J'ai vécu l'enfer de Corée par Ninesisters
The Steel Helmet compte parmi les rares films américains consacrés à la Guerre de Corée, conflit opposant les forces communistes du Nord – soutenues par la Chine et l'Union Soviétique – à l'armée du Sud épaulée par les Occidentaux. Fait notable : il a été produit en 1952, soit pendant le conflit. En soi, cela n'a rien d'extraordinaire ; de nombreux films de guerre furent tournés pendant la Seconde Guerre Mondiale. Mais à la différence de ces long-métrages, ici point de propagande patriotique ; Samuel Fuller n'essaye même pas de donner le change, comme il le fera plus tard dans Merrill's Marauders.

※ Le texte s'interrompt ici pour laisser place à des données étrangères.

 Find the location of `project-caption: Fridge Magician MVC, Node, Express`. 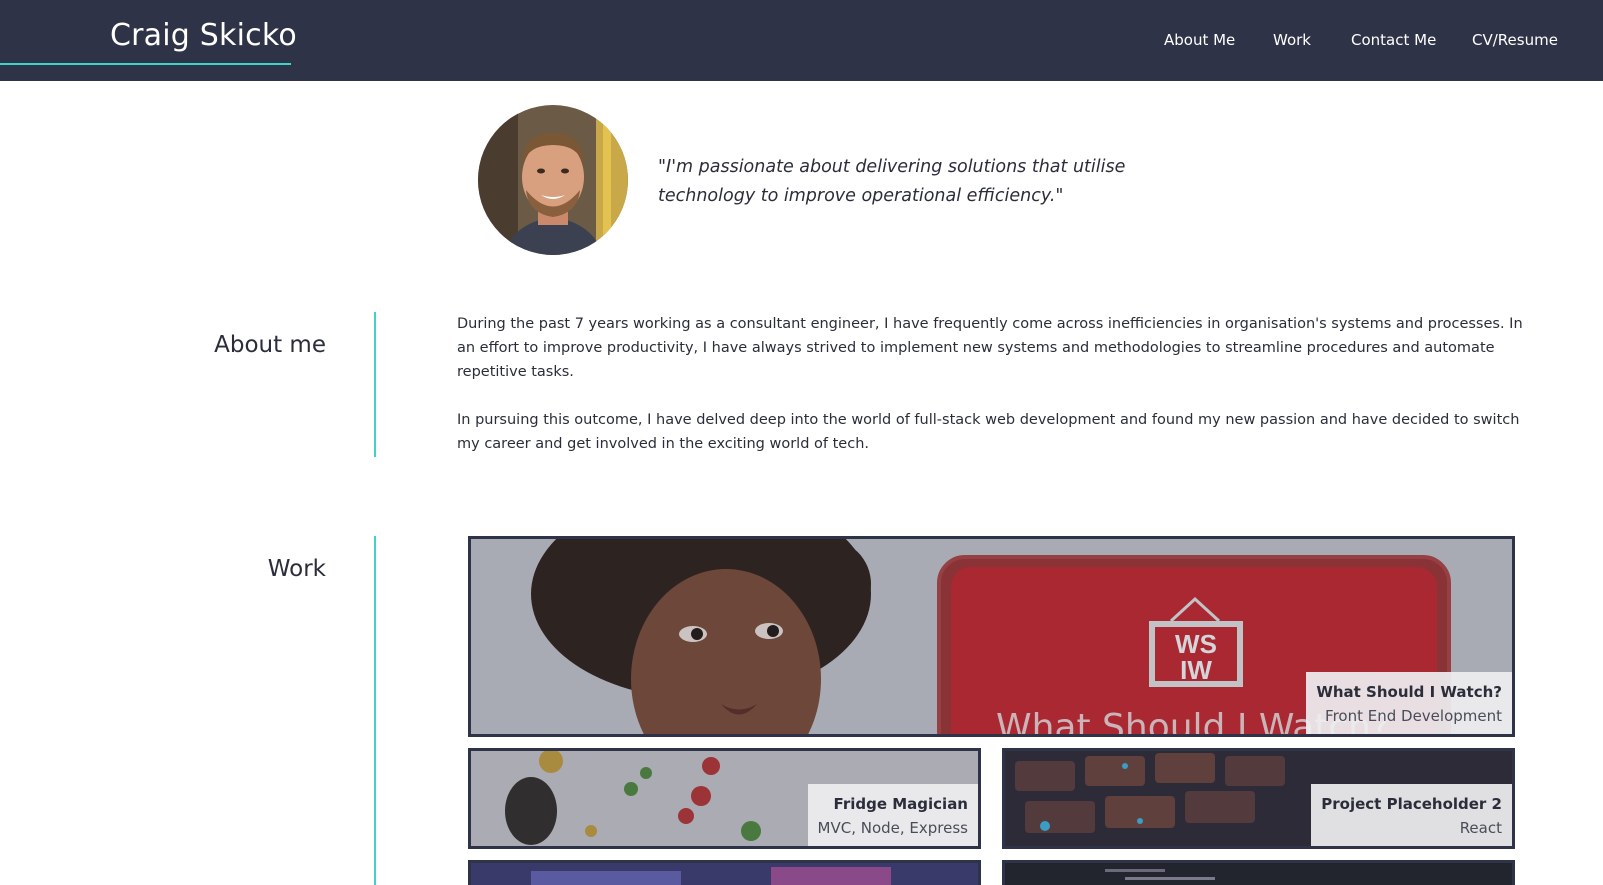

Pour son premier film de guerre, le réalisateur hérite d'un petit budget ; cela se sent. Il va pourtant faire de son mieux avec des décors limités et un faible nombre d'acteurs, notamment en recourant aux stock-shots sur la fin ; ce qui explique que la Corée se mette à ressembler étrangement à la campagne française, avec ses églises à l'horizon.
L'histoire de The Steel Helmet est des plus simples : un sergent désabusé, vétéran de la Seconde Guerre Mondiale, rejoint un peu malgré lui une équipe constituée essentiellement de bleusailles pour une mission réellement dangereuse. Le scénario sert avant tout de prétexte pour nous montrer des soldats songeant plus à leur prochaine permission qu'à la patrie où je ne sais quoi encore, ce qui les rend humains malgré leurs comportements un peu stéréotypés – il faut pouvoir tout savoir sur eux au premier regard.
Samuel Fuller profite de son film pour évoquer de nombreux sujets brûlants – comme le racisme – avec parfois un manque de délicatesse mais un véritable courage pour l'époque. Il s'agit d'un des très rares films américains revenant sur un élément majeur (et trop souvent passé sous silence) de la Seconde Guerre Mondiale : l'enfermement des Japonais et des Américains d'origine japonaise dans des camps de concentration aux USA. Décidément, le réalisateur – loin de faire l'apologie de la guerre – aime appuyer là où ça fait mal.
Si le film se trouve plus ou moins sur des rails la majeure partie du temps – il se laisse suivre sans déplaisir mais son évolution surprend peu – la fin s'avère beaucoup plus radicale et percutante, mettant en scène un événement osé qui va profondément marqué les personnages. A partir de cet instant puis pendant tout le combat qui suivra, The Steel Helmet va gagner une dimension nouvelle pour se transformer en véritable coup de poing dans le ventre du spectateur.
Samuel Fuller réalise une première percée dans le cinéma de guerre parfaitement réussie, qui préfigure son immense The Big Red One. Il ne s'agit pas d'un immanquable du film de guerre, mais d'une œuvre atypique loin d'être inintéressante ; amateur du genre et du réalisateur, aucune raison de passer à côté.